TASK TO COMPLETE = The expected output is every entry, repeated word for word.

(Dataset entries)
Start of Block

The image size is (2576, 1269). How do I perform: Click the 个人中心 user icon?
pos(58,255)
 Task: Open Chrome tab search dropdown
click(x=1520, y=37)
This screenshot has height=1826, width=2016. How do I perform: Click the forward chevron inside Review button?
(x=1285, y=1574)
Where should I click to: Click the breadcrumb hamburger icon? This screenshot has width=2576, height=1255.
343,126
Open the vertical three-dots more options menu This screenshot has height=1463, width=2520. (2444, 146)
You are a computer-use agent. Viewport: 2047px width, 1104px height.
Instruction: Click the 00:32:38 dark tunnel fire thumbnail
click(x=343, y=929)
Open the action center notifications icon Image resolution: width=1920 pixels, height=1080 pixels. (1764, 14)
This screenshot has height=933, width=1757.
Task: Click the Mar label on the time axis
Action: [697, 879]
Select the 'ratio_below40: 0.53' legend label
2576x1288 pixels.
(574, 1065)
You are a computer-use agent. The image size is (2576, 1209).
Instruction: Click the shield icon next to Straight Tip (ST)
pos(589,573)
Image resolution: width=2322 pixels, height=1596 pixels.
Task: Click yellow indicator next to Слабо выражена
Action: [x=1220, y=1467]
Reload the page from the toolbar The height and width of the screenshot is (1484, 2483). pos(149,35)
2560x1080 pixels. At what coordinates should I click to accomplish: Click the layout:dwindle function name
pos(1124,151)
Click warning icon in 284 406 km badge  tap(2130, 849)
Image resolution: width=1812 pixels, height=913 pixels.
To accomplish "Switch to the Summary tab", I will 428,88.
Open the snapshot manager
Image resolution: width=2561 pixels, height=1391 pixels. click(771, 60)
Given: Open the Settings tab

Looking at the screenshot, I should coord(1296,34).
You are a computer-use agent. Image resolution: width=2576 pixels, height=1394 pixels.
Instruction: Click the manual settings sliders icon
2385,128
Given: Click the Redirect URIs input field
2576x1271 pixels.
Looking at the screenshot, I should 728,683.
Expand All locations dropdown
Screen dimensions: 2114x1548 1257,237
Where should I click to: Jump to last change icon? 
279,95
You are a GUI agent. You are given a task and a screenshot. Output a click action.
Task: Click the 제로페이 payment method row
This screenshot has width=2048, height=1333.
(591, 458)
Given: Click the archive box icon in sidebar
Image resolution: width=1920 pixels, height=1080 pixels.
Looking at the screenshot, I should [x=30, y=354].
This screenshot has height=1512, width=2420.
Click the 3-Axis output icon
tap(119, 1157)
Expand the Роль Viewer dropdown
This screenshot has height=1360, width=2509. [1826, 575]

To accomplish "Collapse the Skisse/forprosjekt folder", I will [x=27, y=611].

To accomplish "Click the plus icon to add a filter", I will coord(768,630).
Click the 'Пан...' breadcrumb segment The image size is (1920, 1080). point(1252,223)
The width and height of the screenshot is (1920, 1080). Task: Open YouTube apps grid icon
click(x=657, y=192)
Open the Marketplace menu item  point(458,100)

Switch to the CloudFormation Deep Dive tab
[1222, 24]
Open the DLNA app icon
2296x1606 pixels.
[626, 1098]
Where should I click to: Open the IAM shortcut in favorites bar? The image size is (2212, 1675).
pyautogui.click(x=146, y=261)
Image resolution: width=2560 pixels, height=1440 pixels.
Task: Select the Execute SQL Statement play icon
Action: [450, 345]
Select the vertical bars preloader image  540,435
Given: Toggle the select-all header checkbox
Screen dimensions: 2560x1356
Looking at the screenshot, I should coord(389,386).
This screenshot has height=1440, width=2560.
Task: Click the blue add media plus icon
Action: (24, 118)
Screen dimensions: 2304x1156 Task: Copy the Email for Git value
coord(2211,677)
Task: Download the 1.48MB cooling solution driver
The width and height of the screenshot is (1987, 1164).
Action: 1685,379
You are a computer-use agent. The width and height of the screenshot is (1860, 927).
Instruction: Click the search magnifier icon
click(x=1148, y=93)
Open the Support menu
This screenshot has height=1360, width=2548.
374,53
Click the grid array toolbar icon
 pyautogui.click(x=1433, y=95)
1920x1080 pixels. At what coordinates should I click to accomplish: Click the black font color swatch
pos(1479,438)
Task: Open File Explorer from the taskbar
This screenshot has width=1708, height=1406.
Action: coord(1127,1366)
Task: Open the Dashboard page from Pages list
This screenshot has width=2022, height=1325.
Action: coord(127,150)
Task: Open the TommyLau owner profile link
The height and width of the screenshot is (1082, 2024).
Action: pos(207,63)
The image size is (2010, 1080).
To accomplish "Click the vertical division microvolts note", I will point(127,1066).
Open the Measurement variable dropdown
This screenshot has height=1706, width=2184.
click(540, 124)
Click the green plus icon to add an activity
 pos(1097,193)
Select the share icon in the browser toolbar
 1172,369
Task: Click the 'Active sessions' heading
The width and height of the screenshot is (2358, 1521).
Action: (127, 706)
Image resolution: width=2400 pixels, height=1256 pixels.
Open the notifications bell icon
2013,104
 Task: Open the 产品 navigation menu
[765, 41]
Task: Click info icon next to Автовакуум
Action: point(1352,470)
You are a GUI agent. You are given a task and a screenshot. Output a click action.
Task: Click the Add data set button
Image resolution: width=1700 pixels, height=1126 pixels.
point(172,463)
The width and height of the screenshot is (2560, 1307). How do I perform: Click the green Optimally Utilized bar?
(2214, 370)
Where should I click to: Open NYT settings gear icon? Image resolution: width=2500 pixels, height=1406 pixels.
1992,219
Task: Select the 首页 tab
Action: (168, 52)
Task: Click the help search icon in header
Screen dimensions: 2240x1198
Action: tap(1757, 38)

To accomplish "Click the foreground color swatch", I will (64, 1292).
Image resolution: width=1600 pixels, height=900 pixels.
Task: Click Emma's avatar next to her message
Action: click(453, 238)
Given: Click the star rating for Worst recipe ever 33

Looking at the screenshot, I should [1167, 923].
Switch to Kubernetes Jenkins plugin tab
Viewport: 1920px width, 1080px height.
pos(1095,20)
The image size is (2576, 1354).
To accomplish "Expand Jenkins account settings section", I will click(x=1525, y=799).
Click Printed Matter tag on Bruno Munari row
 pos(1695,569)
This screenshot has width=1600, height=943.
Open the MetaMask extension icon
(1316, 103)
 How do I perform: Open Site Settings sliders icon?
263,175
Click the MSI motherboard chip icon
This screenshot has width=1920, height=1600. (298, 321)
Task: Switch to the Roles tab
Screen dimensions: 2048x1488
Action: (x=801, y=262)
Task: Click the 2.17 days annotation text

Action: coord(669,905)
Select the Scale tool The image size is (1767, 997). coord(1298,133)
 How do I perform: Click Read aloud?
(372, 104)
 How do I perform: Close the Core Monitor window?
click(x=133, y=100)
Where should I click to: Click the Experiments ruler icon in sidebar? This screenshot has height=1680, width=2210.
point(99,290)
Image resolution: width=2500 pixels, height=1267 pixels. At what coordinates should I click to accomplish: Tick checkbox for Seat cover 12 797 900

End of Block

OUTPUT BELOW =
The image size is (2576, 1269). How do I perform: Click the 个人中心 user icon?
pos(58,255)
 Task: Open Chrome tab search dropdown
click(x=1520, y=37)
This screenshot has height=1826, width=2016. How do I perform: Click the forward chevron inside Review button?
(x=1285, y=1574)
Where should I click to: Click the breadcrumb hamburger icon? This screenshot has width=2576, height=1255.
343,126
Open the vertical three-dots more options menu This screenshot has height=1463, width=2520. (2444, 146)
You are a computer-use agent. Viewport: 2047px width, 1104px height.
Instruction: Click the 00:32:38 dark tunnel fire thumbnail
click(x=343, y=929)
Open the action center notifications icon Image resolution: width=1920 pixels, height=1080 pixels. (1764, 14)
This screenshot has height=933, width=1757.
Task: Click the Mar label on the time axis
Action: [697, 879]
Select the 'ratio_below40: 0.53' legend label
2576x1288 pixels.
(574, 1065)
You are a computer-use agent. The image size is (2576, 1209).
Instruction: Click the shield icon next to Straight Tip (ST)
pos(589,573)
Image resolution: width=2322 pixels, height=1596 pixels.
Task: Click yellow indicator next to Слабо выражена
Action: [x=1220, y=1467]
Reload the page from the toolbar The height and width of the screenshot is (1484, 2483). pos(149,35)
2560x1080 pixels. At what coordinates should I click to accomplish: Click the layout:dwindle function name
pos(1124,151)
Click warning icon in 284 406 km badge  tap(2130, 849)
Image resolution: width=1812 pixels, height=913 pixels.
To accomplish "Switch to the Summary tab", I will 428,88.
Open the snapshot manager
Image resolution: width=2561 pixels, height=1391 pixels. click(771, 60)
Given: Open the Settings tab

Looking at the screenshot, I should coord(1296,34).
You are a computer-use agent. Image resolution: width=2576 pixels, height=1394 pixels.
Instruction: Click the manual settings sliders icon
2385,128
Given: Click the Redirect URIs input field
2576x1271 pixels.
Looking at the screenshot, I should 728,683.
Expand All locations dropdown
Screen dimensions: 2114x1548 1257,237
Where should I click to: Jump to last change icon? 
279,95
You are a GUI agent. You are given a task and a screenshot. Output a click action.
Task: Click the 제로페이 payment method row
This screenshot has width=2048, height=1333.
(591, 458)
Given: Click the archive box icon in sidebar
Image resolution: width=1920 pixels, height=1080 pixels.
Looking at the screenshot, I should [x=30, y=354].
This screenshot has height=1512, width=2420.
Click the 3-Axis output icon
tap(119, 1157)
Expand the Роль Viewer dropdown
This screenshot has height=1360, width=2509. [1826, 575]

To accomplish "Collapse the Skisse/forprosjekt folder", I will [x=27, y=611].

To accomplish "Click the plus icon to add a filter", I will coord(768,630).
Click the 'Пан...' breadcrumb segment The image size is (1920, 1080). point(1252,223)
The width and height of the screenshot is (1920, 1080). Task: Open YouTube apps grid icon
click(x=657, y=192)
Open the Marketplace menu item  point(458,100)

Switch to the CloudFormation Deep Dive tab
[1222, 24]
Open the DLNA app icon
2296x1606 pixels.
[626, 1098]
Where should I click to: Open the IAM shortcut in favorites bar? The image size is (2212, 1675).
pyautogui.click(x=146, y=261)
Image resolution: width=2560 pixels, height=1440 pixels.
Task: Select the Execute SQL Statement play icon
Action: [450, 345]
Select the vertical bars preloader image  540,435
Given: Toggle the select-all header checkbox
Screen dimensions: 2560x1356
Looking at the screenshot, I should coord(389,386).
This screenshot has height=1440, width=2560.
Task: Click the blue add media plus icon
Action: (24, 118)
Screen dimensions: 2304x1156 Task: Copy the Email for Git value
coord(2211,677)
Task: Download the 1.48MB cooling solution driver
The width and height of the screenshot is (1987, 1164).
Action: 1685,379
You are a computer-use agent. The width and height of the screenshot is (1860, 927).
Instruction: Click the search magnifier icon
click(x=1148, y=93)
Open the Support menu
This screenshot has height=1360, width=2548.
374,53
Click the grid array toolbar icon
 pyautogui.click(x=1433, y=95)
1920x1080 pixels. At what coordinates should I click to accomplish: Click the black font color swatch
pos(1479,438)
Task: Open File Explorer from the taskbar
This screenshot has width=1708, height=1406.
Action: coord(1127,1366)
Task: Open the Dashboard page from Pages list
This screenshot has width=2022, height=1325.
Action: coord(127,150)
Task: Open the TommyLau owner profile link
The height and width of the screenshot is (1082, 2024).
Action: pos(207,63)
The image size is (2010, 1080).
To accomplish "Click the vertical division microvolts note", I will point(127,1066).
Open the Measurement variable dropdown
This screenshot has height=1706, width=2184.
click(540, 124)
Click the green plus icon to add an activity
 pos(1097,193)
Select the share icon in the browser toolbar
 1172,369
Task: Click the 'Active sessions' heading
The width and height of the screenshot is (2358, 1521).
Action: (127, 706)
Image resolution: width=2400 pixels, height=1256 pixels.
Open the notifications bell icon
2013,104
 Task: Open the 产品 navigation menu
[765, 41]
Task: Click info icon next to Автовакуум
Action: point(1352,470)
You are a GUI agent. You are given a task and a screenshot. Output a click action.
Task: Click the Add data set button
Image resolution: width=1700 pixels, height=1126 pixels.
point(172,463)
The width and height of the screenshot is (2560, 1307). How do I perform: Click the green Optimally Utilized bar?
(2214, 370)
Where should I click to: Open NYT settings gear icon? Image resolution: width=2500 pixels, height=1406 pixels.
1992,219
Task: Select the 首页 tab
Action: (168, 52)
Task: Click the help search icon in header
Screen dimensions: 2240x1198
Action: tap(1757, 38)

To accomplish "Click the foreground color swatch", I will (64, 1292).
Image resolution: width=1600 pixels, height=900 pixels.
Task: Click Emma's avatar next to her message
Action: click(453, 238)
Given: Click the star rating for Worst recipe ever 33

Looking at the screenshot, I should [1167, 923].
Switch to Kubernetes Jenkins plugin tab
Viewport: 1920px width, 1080px height.
pos(1095,20)
The image size is (2576, 1354).
To accomplish "Expand Jenkins account settings section", I will click(x=1525, y=799).
Click Printed Matter tag on Bruno Munari row
 pos(1695,569)
This screenshot has width=1600, height=943.
Open the MetaMask extension icon
(1316, 103)
 How do I perform: Open Site Settings sliders icon?
263,175
Click the MSI motherboard chip icon
This screenshot has width=1920, height=1600. (298, 321)
Task: Switch to the Roles tab
Screen dimensions: 2048x1488
Action: (x=801, y=262)
Task: Click the 2.17 days annotation text

Action: coord(669,905)
Select the Scale tool The image size is (1767, 997). coord(1298,133)
 How do I perform: Click Read aloud?
(372, 104)
 How do I perform: Close the Core Monitor window?
click(x=133, y=100)
Where should I click to: Click the Experiments ruler icon in sidebar? This screenshot has height=1680, width=2210.
point(99,290)
Image resolution: width=2500 pixels, height=1267 pixels. At what coordinates should I click to accomplish: Tick checkbox for Seat cover 12 797 900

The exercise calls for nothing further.